Posso até estar contando algum spoiler, porém é um roteiro tão preguiçoso, beirando ao clichê e ao senso comum, chegando facilmente a ser desvendado no início da turnê dos dois protagonistas. É curioso o fato do filho do personagem do Tony Vallelonga assinar o roteiro e construir o personagem de seu pai, assim como de sua família como um todo, de forma tão estereotipada. Há um “núcleo” italiano no filme, algo bem novelesco, bastante quadrado, recheado de todos os clichês possíveis. Mortensen (“Capitão Fantástico“) tem um desempenho até simpático num personagem ingrato, soa superficial e repetitivo o modus operandi dele, sempre partindo para agressividade quando contrariado e aderindo uma capa de ignorância caricatural. Por mais impressionante, Don Shirley consegue ser um personagem interessante, recheado de conflitos ao passo que Mahershala Ali (“Moonlight“) desempenha uma incrível atuação, dando dimensão a tal. Um afro-americano em ebulição, rejeitado pelos brancos e sem identificação pelos negros. Em plena crise de identidade. A dinâmica entre os dois funciona graças ao carisma de ambos os atores, ao modo que a direção de Peter Farrelly é completamente convencional, num road movie aonde o texto justamente exalta a beleza e relevância da paisagem, pouco a mesma vê ganhar essa importância, nem mesmo visual. É uma direção televisiva, digna de sessão da tarde.

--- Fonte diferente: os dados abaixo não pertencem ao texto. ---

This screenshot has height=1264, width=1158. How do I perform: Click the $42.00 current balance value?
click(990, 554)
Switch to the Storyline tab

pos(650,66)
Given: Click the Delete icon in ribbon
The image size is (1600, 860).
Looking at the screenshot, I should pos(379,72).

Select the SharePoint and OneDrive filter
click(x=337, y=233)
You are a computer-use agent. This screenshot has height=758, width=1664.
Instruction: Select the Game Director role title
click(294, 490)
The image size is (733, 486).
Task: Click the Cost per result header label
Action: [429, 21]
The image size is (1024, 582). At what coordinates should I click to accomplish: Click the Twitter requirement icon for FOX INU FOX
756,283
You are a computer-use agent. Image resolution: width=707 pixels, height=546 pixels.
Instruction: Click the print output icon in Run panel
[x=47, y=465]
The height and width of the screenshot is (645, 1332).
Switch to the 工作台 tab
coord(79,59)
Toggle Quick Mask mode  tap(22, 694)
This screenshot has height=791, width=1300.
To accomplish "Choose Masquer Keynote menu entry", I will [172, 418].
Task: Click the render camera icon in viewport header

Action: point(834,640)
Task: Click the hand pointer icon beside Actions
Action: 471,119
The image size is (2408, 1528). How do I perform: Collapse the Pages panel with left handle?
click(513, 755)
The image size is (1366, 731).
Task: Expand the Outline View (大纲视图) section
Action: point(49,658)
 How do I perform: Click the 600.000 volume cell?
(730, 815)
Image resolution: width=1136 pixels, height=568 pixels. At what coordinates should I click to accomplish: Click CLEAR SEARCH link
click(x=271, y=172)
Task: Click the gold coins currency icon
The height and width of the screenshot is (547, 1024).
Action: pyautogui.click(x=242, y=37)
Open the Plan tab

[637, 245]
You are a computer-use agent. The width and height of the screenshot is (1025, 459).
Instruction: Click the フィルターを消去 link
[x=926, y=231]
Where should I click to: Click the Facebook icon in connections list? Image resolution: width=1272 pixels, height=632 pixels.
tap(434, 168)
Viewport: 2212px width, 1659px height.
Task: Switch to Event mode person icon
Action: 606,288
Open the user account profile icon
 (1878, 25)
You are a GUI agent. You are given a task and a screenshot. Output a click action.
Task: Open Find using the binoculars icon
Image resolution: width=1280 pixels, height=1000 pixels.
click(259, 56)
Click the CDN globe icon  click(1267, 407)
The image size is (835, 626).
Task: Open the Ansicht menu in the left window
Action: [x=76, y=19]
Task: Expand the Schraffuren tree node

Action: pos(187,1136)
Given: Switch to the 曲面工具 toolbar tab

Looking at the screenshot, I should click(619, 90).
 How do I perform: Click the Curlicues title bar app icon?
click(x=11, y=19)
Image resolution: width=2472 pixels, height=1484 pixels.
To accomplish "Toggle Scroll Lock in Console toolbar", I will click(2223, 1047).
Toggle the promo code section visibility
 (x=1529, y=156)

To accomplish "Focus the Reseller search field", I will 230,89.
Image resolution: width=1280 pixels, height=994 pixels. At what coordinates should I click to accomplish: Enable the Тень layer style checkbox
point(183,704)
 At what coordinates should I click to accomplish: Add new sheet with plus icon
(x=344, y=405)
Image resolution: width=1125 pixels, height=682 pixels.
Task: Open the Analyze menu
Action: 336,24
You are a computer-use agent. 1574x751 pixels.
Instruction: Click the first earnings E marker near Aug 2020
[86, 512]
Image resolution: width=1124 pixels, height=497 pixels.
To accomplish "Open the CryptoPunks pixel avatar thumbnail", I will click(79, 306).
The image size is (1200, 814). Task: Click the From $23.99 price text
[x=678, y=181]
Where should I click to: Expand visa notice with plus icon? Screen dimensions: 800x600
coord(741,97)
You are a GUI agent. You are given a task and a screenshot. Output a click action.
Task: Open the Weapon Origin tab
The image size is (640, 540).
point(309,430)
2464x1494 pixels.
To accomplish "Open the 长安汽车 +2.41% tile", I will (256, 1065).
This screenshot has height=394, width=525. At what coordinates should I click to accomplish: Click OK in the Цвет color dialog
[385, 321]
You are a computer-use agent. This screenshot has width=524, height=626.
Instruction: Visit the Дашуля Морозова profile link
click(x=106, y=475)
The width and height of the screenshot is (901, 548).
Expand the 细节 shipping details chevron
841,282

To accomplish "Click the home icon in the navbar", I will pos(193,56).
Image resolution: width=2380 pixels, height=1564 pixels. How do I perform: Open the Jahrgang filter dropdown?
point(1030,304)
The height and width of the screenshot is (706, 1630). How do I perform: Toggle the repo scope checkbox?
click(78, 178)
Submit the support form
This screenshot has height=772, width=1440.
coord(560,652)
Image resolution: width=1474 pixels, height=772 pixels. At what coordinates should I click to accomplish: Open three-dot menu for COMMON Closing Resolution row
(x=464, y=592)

Entorno da polêmica racial, vale ressaltar inúmeras infelicidades, por mais que não seja uma obra ofensiva, dá margem para discursos bastante errôneos e senso comuns. Em dado momento, por exemplo, Tony diz que os negros gostam de comer frango frito e é advertido por Shirley decorrente da superficialidade, ele responde ser um “mimimi” e ainda: “se você falasse que todos os italianos gostam de comer macarrão e massas, eu não iria reclamar”. Esse tipo de discurso além de infeliz, chega a ser boçal. Além disso, há uma exaltação a um altruísmo claramente forçado entorno de Tony, questionado pelo próprio Doutor Shirley na vida real. Por fim, vale ressaltar o incômodo da insistência de existir personagens femininas como a de Linda Cardellini nesse filme, sem a menor função dramática além de esperar seu marido voltar e ler cartas ao longo do filme. Pelo amor? Isso é construção de personagem? A mãe de Nick só fez isso durante a turnê toda?!
Particularmente, não acho “Green Book – O Guia” um filme inofensivo, pois reverbera um discurso de senso comum perigoso, comum aos eleitores de lideranças autoritárias, como o próprio candidato de Nick Vallelonga. O humor pode até funcionar em determinados momentos, entretanto, no final a principal comédia é ver tantas pessoas levarem a sério um filme ao mesmo tempo bobo e perigoso.